(Some records)
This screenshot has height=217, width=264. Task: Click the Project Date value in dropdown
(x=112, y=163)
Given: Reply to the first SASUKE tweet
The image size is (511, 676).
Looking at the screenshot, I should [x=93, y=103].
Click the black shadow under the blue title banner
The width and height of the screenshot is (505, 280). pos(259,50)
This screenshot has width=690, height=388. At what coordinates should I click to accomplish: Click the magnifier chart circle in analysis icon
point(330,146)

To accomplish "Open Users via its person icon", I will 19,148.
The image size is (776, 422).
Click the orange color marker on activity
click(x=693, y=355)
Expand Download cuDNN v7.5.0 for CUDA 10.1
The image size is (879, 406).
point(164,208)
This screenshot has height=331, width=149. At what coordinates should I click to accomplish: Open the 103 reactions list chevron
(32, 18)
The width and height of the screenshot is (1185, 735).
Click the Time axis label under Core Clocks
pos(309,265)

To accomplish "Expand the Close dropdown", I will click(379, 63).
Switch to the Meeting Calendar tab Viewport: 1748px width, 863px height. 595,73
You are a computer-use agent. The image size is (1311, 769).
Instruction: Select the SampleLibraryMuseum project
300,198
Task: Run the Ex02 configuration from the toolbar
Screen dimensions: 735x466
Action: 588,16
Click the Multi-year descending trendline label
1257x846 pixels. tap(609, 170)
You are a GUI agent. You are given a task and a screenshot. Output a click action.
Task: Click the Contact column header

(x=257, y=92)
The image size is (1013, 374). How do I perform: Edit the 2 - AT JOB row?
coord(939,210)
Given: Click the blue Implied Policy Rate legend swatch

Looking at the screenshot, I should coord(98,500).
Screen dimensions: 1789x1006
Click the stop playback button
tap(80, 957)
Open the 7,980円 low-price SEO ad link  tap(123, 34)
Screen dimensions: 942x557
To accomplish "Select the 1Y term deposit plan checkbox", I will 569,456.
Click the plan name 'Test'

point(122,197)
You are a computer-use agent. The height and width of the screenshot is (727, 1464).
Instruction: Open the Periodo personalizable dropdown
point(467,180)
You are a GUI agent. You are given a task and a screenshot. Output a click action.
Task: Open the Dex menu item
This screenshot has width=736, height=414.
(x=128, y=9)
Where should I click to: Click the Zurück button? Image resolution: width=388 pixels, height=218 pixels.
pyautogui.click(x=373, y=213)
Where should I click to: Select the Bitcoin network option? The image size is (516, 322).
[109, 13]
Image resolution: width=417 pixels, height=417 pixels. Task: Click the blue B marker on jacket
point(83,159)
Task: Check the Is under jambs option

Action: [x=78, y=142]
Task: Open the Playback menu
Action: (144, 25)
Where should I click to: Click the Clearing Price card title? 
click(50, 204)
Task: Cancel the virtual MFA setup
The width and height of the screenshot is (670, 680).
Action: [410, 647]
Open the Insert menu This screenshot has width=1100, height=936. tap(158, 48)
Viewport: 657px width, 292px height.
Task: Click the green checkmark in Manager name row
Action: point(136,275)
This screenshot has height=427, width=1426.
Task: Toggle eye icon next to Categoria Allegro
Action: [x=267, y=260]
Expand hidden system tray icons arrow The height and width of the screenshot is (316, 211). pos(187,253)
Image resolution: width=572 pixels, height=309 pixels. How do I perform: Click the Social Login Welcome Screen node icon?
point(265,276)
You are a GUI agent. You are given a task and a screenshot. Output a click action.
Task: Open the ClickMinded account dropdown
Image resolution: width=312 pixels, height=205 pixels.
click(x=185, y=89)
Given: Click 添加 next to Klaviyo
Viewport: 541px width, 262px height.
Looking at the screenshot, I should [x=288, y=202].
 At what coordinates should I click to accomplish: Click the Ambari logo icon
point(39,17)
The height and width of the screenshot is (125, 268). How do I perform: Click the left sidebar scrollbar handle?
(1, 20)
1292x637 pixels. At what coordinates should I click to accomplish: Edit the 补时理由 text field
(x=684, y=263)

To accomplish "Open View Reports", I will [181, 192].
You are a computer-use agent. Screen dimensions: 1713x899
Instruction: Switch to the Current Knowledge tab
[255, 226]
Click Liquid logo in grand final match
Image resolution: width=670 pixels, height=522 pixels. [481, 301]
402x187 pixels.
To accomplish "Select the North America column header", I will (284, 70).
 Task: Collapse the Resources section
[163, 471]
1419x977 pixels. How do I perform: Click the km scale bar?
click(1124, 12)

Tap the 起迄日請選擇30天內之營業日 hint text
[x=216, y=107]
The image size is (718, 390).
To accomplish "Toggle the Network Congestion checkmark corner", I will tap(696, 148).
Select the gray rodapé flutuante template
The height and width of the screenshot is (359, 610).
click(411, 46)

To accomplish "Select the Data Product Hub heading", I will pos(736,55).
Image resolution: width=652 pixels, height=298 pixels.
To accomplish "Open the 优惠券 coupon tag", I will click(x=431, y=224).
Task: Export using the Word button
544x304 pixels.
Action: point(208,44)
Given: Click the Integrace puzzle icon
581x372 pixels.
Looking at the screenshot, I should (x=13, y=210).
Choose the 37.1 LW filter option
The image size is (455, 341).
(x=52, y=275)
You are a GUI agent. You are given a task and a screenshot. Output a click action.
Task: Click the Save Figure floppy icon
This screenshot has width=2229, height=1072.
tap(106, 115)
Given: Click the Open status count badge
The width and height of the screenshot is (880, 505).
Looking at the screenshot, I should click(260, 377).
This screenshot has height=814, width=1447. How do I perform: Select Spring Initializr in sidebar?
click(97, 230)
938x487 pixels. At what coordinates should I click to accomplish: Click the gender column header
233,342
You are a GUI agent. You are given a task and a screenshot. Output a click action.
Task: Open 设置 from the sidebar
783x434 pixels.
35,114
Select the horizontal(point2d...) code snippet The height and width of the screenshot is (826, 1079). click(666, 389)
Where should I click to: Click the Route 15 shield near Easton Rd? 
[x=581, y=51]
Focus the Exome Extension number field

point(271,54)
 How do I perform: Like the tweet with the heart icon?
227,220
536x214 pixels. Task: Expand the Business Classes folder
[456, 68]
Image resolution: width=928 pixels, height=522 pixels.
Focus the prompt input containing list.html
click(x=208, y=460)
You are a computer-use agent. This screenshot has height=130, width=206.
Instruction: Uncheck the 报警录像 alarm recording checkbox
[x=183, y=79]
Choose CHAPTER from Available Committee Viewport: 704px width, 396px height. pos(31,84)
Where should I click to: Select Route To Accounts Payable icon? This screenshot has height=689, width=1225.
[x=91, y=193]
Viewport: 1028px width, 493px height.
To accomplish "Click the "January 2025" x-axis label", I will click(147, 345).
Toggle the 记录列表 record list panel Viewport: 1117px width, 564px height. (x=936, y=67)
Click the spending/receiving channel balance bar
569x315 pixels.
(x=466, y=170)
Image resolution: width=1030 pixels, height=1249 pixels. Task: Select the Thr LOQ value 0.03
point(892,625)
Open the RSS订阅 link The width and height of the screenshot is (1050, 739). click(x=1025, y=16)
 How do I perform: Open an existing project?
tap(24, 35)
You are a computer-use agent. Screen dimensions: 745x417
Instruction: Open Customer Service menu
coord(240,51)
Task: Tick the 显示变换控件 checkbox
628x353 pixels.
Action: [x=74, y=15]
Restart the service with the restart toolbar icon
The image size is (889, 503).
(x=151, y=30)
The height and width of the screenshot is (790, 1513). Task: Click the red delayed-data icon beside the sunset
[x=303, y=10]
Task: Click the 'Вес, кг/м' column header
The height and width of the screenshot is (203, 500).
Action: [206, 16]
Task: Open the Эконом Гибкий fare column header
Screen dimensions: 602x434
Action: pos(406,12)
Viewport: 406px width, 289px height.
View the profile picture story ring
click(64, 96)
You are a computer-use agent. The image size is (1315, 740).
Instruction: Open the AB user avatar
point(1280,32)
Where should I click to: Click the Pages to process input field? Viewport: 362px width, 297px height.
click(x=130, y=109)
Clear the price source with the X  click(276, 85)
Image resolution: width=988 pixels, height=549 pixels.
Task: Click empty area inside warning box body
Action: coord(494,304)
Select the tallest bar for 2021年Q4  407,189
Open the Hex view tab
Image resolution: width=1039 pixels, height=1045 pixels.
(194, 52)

▶ SHORT PROBLEM: Quote the stretch of the records from the line containing "How do I perform: Open an existing project?" through the line containing "Action: pos(406,12)", reproducing those lines verbatim.

▶ EXERCISE OUTPUT:
 How do I perform: Open an existing project?
tap(24, 35)
You are a computer-use agent. Screen dimensions: 745x417
Instruction: Open Customer Service menu
coord(240,51)
Task: Tick the 显示变换控件 checkbox
628x353 pixels.
Action: [x=74, y=15]
Restart the service with the restart toolbar icon
The image size is (889, 503).
(x=151, y=30)
The height and width of the screenshot is (790, 1513). Task: Click the red delayed-data icon beside the sunset
[x=303, y=10]
Task: Click the 'Вес, кг/м' column header
The height and width of the screenshot is (203, 500).
Action: [206, 16]
Task: Open the Эконом Гибкий fare column header
Screen dimensions: 602x434
Action: pos(406,12)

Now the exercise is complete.